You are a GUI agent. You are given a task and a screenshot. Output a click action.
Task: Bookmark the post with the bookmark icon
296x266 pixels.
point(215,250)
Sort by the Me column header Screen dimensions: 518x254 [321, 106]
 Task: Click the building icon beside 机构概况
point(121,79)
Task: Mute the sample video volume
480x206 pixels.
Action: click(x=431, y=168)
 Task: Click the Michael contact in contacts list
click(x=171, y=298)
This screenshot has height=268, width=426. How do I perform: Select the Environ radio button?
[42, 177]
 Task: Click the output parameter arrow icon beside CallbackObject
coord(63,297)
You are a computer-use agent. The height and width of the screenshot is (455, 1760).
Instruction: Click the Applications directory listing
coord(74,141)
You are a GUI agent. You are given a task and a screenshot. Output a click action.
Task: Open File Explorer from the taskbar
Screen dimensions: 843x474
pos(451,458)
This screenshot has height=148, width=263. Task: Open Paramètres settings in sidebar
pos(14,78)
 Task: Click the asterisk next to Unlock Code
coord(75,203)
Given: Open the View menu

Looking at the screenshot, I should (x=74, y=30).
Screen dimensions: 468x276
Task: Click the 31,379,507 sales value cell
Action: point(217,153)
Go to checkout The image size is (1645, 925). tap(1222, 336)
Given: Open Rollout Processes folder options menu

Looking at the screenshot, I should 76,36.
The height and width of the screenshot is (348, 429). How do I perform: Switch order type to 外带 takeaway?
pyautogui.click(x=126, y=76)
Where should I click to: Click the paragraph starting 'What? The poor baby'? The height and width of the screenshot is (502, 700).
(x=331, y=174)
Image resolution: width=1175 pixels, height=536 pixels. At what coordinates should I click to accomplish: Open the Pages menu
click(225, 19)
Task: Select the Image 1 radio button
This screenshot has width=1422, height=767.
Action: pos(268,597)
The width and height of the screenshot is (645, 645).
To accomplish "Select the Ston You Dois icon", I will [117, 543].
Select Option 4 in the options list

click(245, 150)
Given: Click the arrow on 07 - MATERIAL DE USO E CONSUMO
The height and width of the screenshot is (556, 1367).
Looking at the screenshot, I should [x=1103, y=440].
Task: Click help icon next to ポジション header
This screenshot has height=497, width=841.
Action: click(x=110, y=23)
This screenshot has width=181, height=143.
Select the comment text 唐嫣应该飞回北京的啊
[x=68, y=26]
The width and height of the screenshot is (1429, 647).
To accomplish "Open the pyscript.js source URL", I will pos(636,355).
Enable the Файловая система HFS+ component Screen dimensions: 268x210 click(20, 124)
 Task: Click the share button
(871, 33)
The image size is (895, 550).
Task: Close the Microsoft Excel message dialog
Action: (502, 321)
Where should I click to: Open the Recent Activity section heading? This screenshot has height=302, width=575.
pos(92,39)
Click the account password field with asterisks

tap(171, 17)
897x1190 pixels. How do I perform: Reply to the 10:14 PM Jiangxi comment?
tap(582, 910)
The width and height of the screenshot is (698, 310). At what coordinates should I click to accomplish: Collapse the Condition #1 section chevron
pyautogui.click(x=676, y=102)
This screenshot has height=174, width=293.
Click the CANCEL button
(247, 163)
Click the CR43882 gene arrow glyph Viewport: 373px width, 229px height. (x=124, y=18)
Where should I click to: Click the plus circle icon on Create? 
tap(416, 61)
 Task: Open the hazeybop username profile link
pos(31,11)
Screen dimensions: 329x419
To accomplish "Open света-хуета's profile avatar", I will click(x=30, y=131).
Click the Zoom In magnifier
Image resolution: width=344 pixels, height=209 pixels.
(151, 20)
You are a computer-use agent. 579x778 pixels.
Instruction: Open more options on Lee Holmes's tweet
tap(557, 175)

----

▸ Description of the task: Scan the records for the word "header". Copy each line where it turns up.

▸ Output of the task:
Sort by the Me column header Screen dimensions: 518x254 [321, 106]
Task: Click help icon next to ポジション header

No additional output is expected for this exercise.